Thank you for posting the updated pics. I promise to post some to my thread this weekend


----------



## Meganne (Sep 3, 2012)

ok, these are COOL. and now on my to do list


----------



## Conrad283 (Dec 10, 2012)

Pretty sweet


----------



## rocksmom (Mar 6, 2012)

Time for a mini-update. I have a stem growing! Not sure what it is though, except that it's not the bacopa.












Meganne said:


> ok, these are COOL. and now on my to do list





Conrad283 said:


> Pretty sweet


Thanks!


----------



## MABJ (Mar 30, 2012)

Wonderful post. I'd love to start something like this.


----------



## pweifan (Nov 2, 2006)

Stacy, I'm pretty sure it's Ludwigia Repens x. Arcuata. I have it in my tanks and one of my wabis. It looks like you've got some really happy growth there


----------



## rocksmom (Mar 6, 2012)

Hmm, I did plant a couple ludwigia stems, but they were more on the side. I guess a side shoot could have grown straight up from inside. At some point I guess I should actually try to learn some names instead of relying on everyone here. Haha.

Yeah, it's definitely growing a lot all of a sudden. The glosso is really reaching though, so I think I do need to increase my light after all. My desk lamp says 13w max, so I need to find a new fixture first. Maybe one of the smaller Zoo Med domes or something.


----------



## hunterlook (Feb 21, 2013)

rocksmom said:


> Hmm, I did plant a couple ludwigia stems, but they were more on the side. I guess a side shoot could have grown straight up from inside. At some point I guess I should actually try to learn some names instead of relying on everyone here. Haha.
> 
> Yeah, it's definitely growing a lot all of a sudden. The glosso is really reaching though, so I think I do need to increase my light after all. My desk lamp says 13w max, so I need to find a new fixture first. Maybe one of the smaller Zoo Med domes or something.


Home Depot sells those LED screw in bulbs that use minimal power but produce much better PAR ratings and ALOT less heat. If needed, you could lower the desk lamp to get more intensity too.


----------



## Meganne (Sep 3, 2012)

you inspired me, but I flooded mine.








I have a bad feeling the ball of clay under there is going to explode! lol! keeping my fingers crossed I am wrong!


----------



## rocksmom (Mar 6, 2012)

hunterlook said:


> Home Depot sells those LED screw in bulbs that use minimal power but produce much better PAR ratings and ALOT less heat. If needed, you could lower the desk lamp to get more intensity too.


Thanks for the idea. I actually went today to check them out, but ended up not getting one because the color temp was 5000k and I was afraid it would look too yellow. I'm going to check Lowes this week or look online and see if I can find one in the 6500k range. 



Meganne said:


> you inspired me, but I flooded mine.
> <snip>
> I have a bad feeling the ball of clay under there is going to explode! lol! keeping my fingers crossed I am wrong!
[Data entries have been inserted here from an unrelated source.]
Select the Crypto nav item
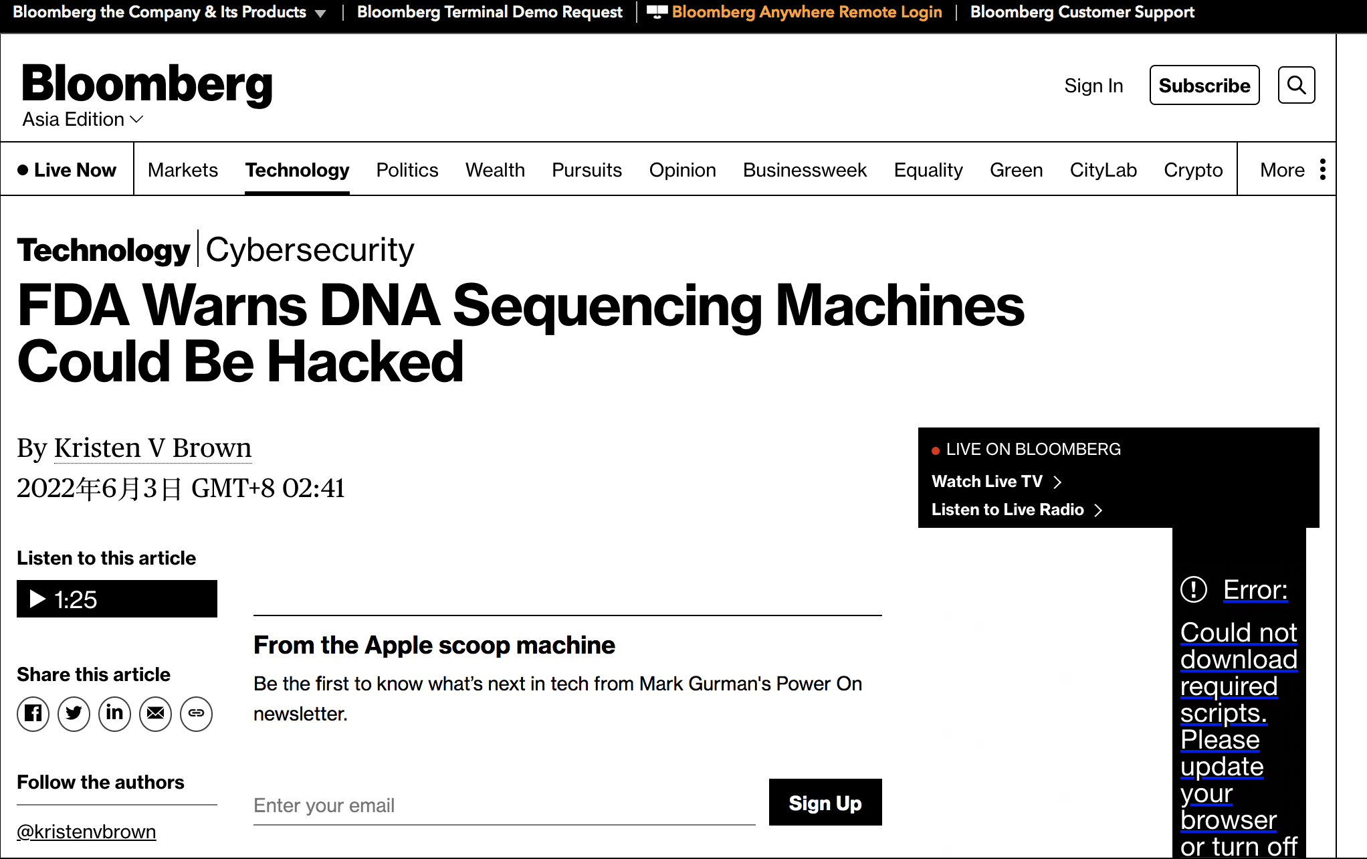Screen dimensions: 1367x859 (x=1193, y=170)
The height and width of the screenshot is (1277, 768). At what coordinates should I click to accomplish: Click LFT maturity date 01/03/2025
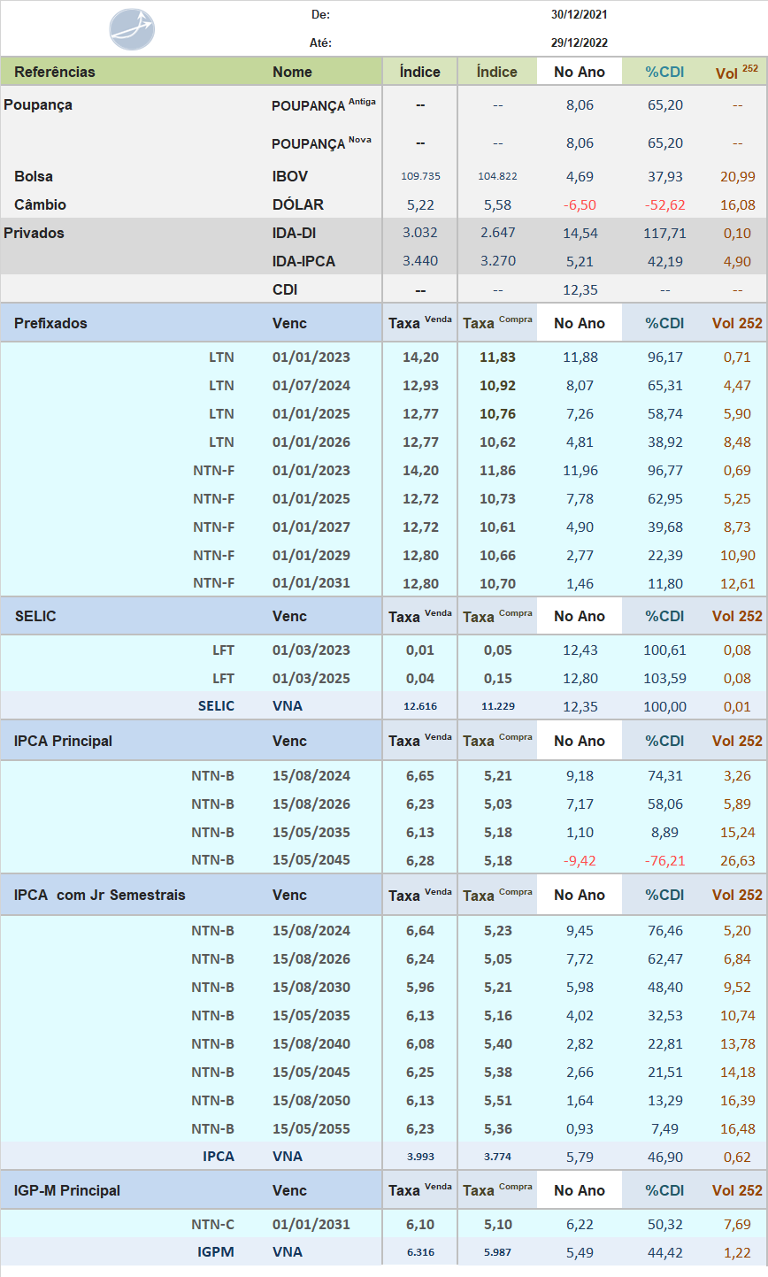point(311,678)
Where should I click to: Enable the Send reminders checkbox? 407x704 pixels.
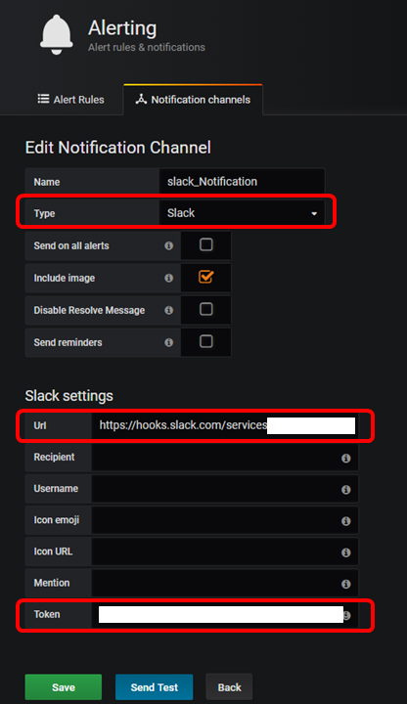coord(206,341)
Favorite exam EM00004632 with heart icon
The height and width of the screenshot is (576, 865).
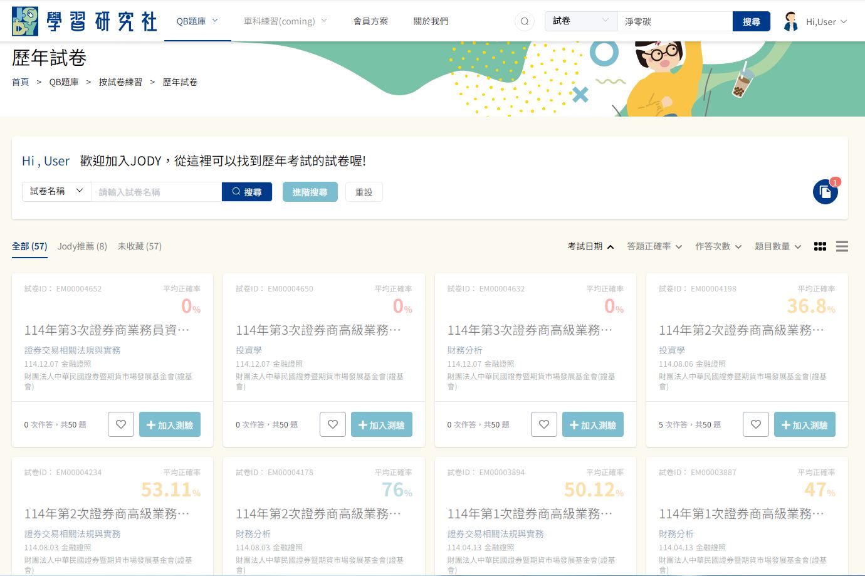[x=544, y=424]
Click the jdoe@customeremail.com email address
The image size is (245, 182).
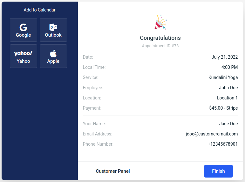tap(212, 134)
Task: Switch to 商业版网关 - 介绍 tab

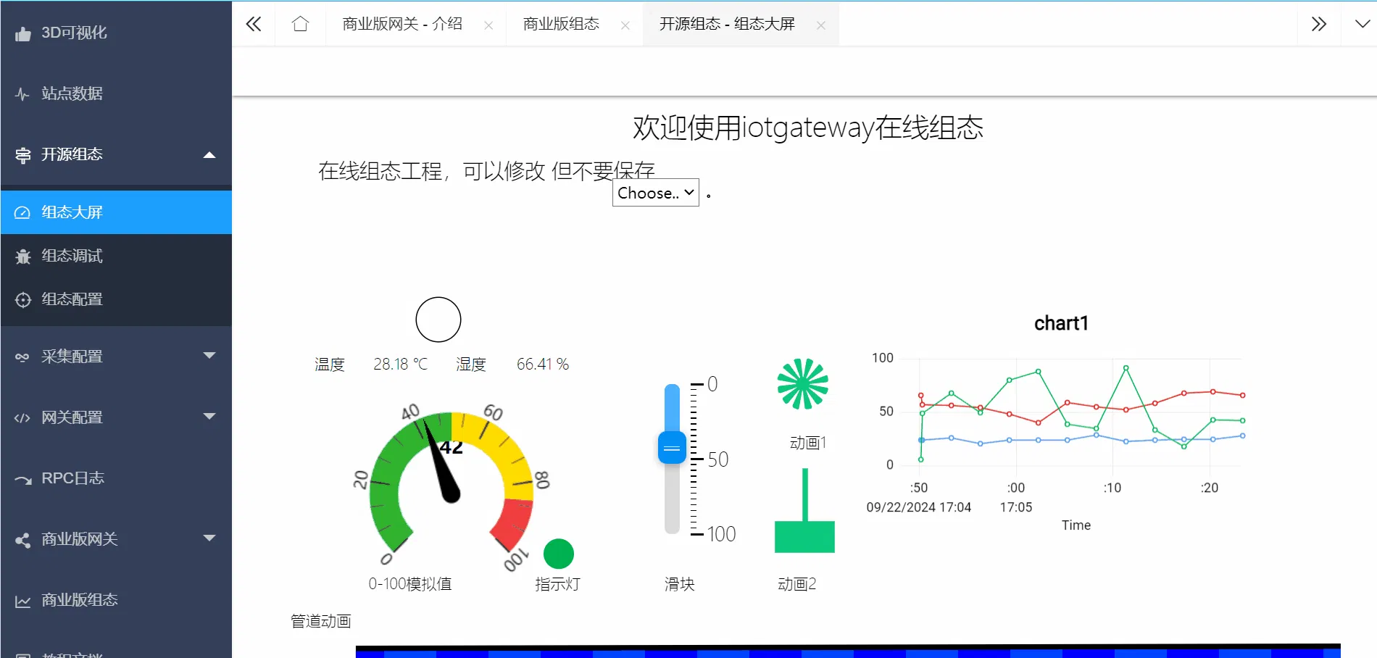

Very nice! That's a cool jar. Is it actually flared out at the bottom or is that just from the camera lense?


----------



## rocksmom (Mar 6, 2012)

Time for a picture update. This thing is seriously growing. I don't know if I should trim the glosso or not.



















The ludwigia has grown a lot, but it's actually reaching down and has lots of sideshoots. The backside has a "bald spot" so I added a couple nodes of marsilea minuta and a little clump of dhg belem. I want to add another stem or two, but I don't have any emersed growth right now to use.


----------



## Meganne (Sep 3, 2012)

yes it flares, I found both vessels at the local thrift shop for 3 bucks each roud:

the growth you've had is wonderful


----------



## pweifan (Nov 2, 2006)

OMG Stacy, this is beautiful! It has really gone to town, look at that plush glosso  What's your routine with misting, fertilizing, etc?

[EDIT] By the way, are you still using the 13W light or did you end up switching it out?


----------



## orchidman (Dec 15, 2010)

It looks fantastic! I have to keep all my wabi kusa in an emersed covered setup submerged, because I can't keep up with misting so often.


----------



## rocksmom (Mar 6, 2012)

Thanks guys 



pweifan said:


> OMG Stacy, this is beautiful! It has really gone to town, look at that plush glosso  What's your routine with misting, fertilizing, etc?
> 
> [EDIT] By the way, are you still using the 13W light or did you end up switching it out?


I haven't used any ferts at all, so just whatever was mixed in the clay. I think you said you added some osmocote? I think my flourite I have in the bottom was used, so there might have been some goodies in that too. I just mist twice a day with straight tap water and add a little extra water when the bottom looks dry. It gets some sun in the morning and then I run the light for around 12 hours. And yes, I'm still using the 13w cfl, but I keep it about 2-3" from the top of the glass.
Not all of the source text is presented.